→ **EXERCISE DIRECTIONS**
Please output exactly the lines from the one that holds "The width and" through the final line of the data, and nothing else; leave out any pictures.

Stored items
..............................

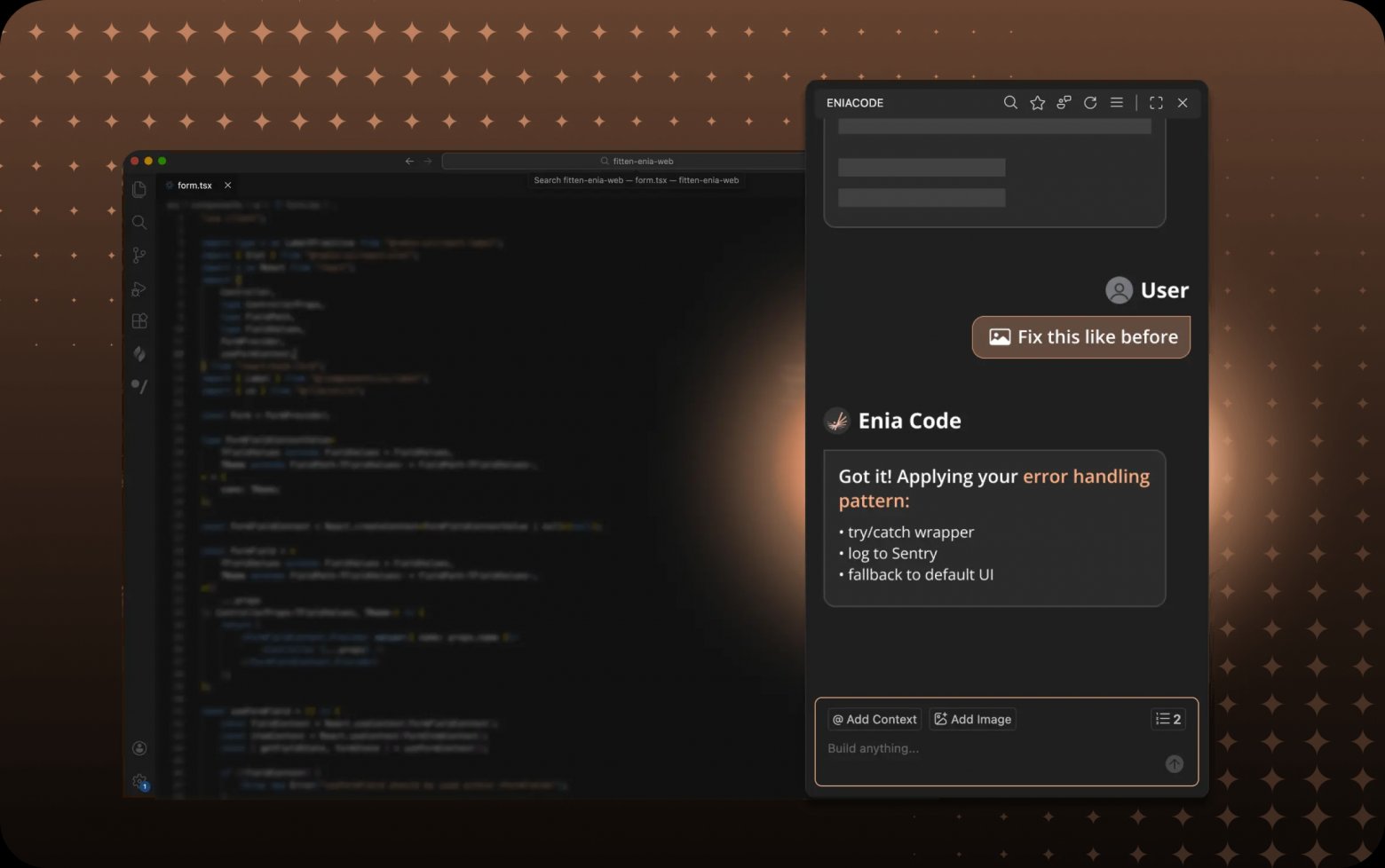The image size is (1385, 868).
Task: Close the form.tsx tab
Action: pyautogui.click(x=228, y=185)
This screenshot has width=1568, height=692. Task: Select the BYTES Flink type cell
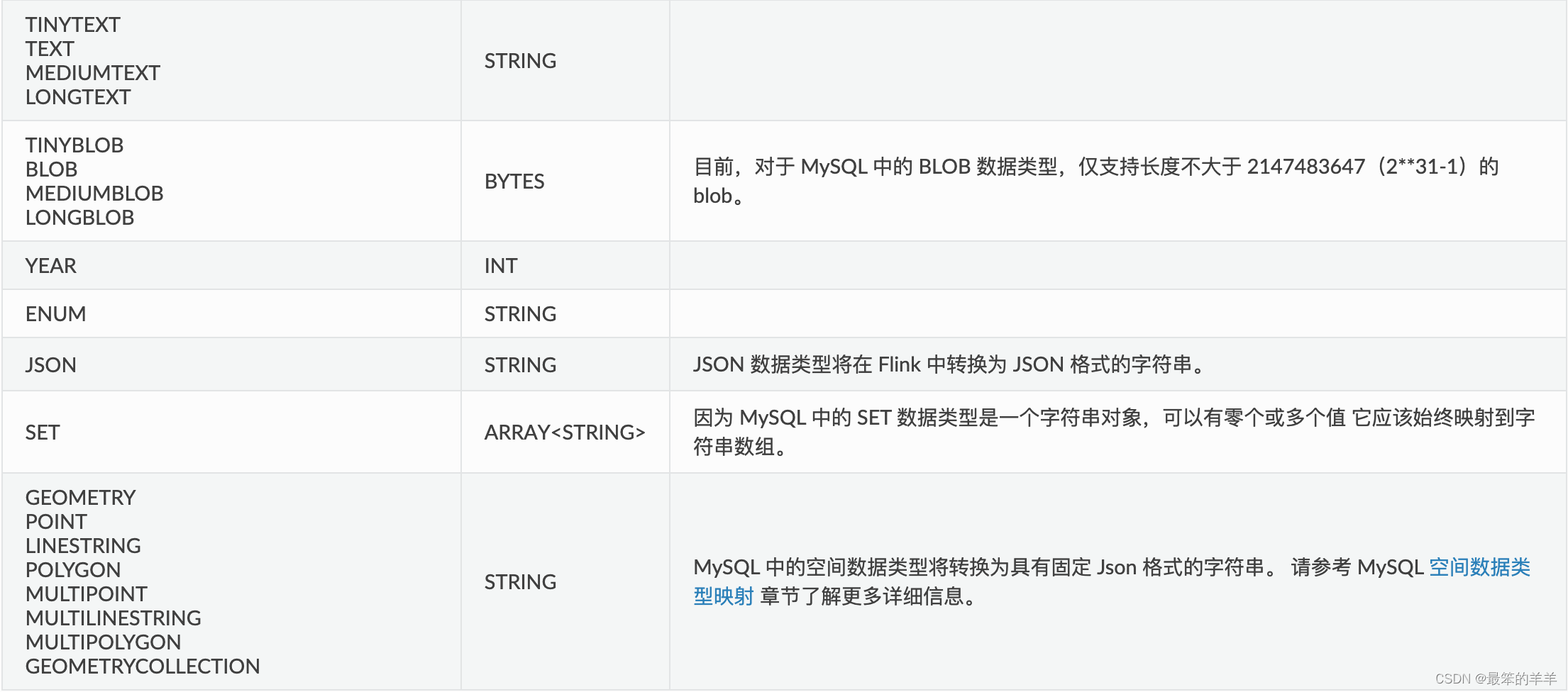[514, 182]
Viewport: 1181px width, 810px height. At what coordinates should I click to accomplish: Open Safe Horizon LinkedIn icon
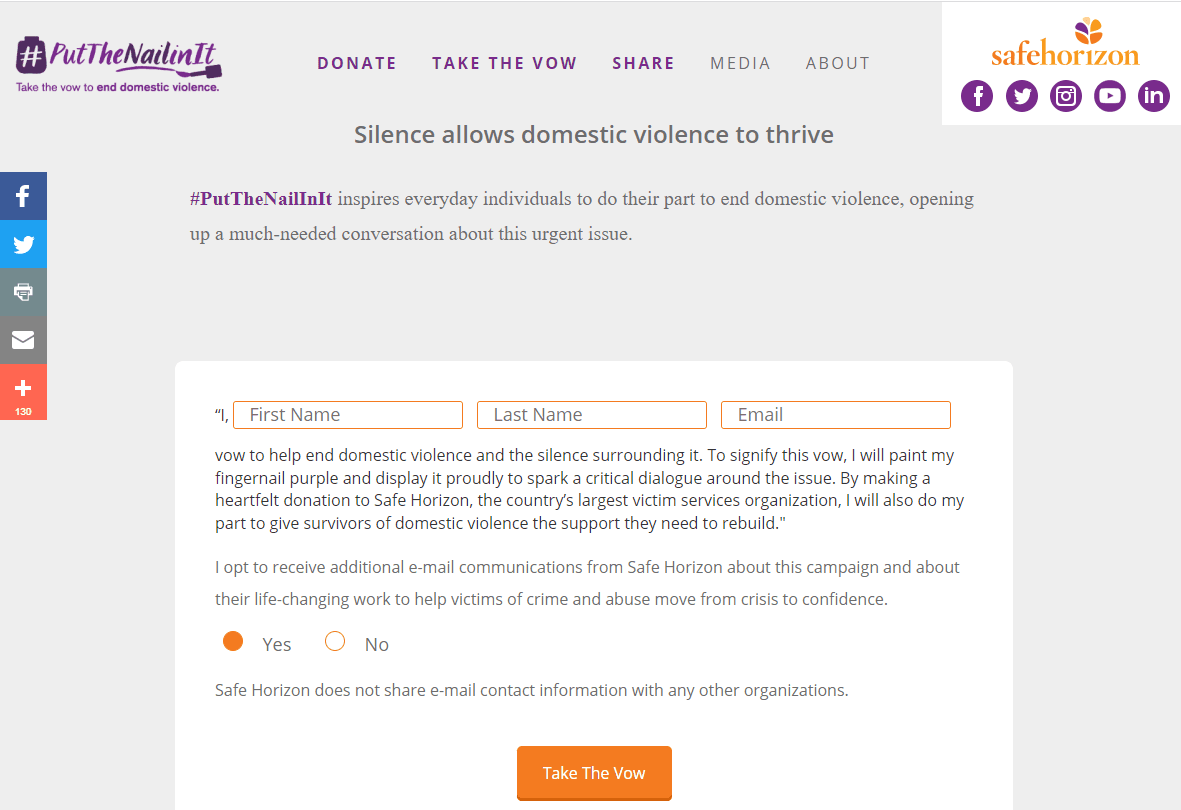pos(1154,96)
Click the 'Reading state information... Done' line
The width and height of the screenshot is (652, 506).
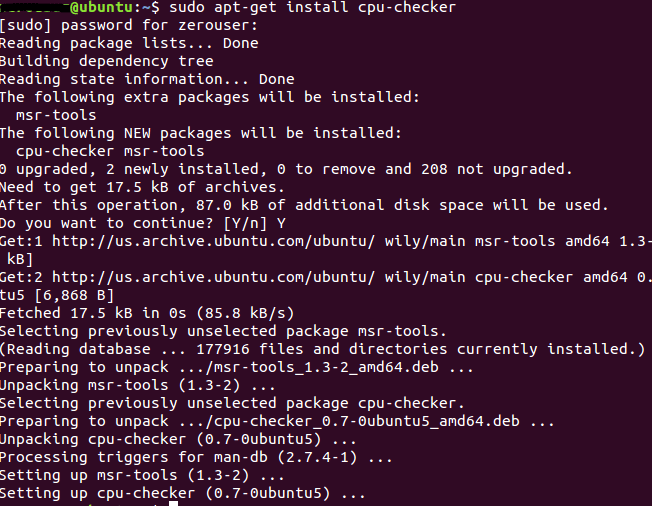pos(147,79)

..............................

→ **SOLUTION FOR THIS TASK**
The width and height of the screenshot is (652, 506).
pos(147,79)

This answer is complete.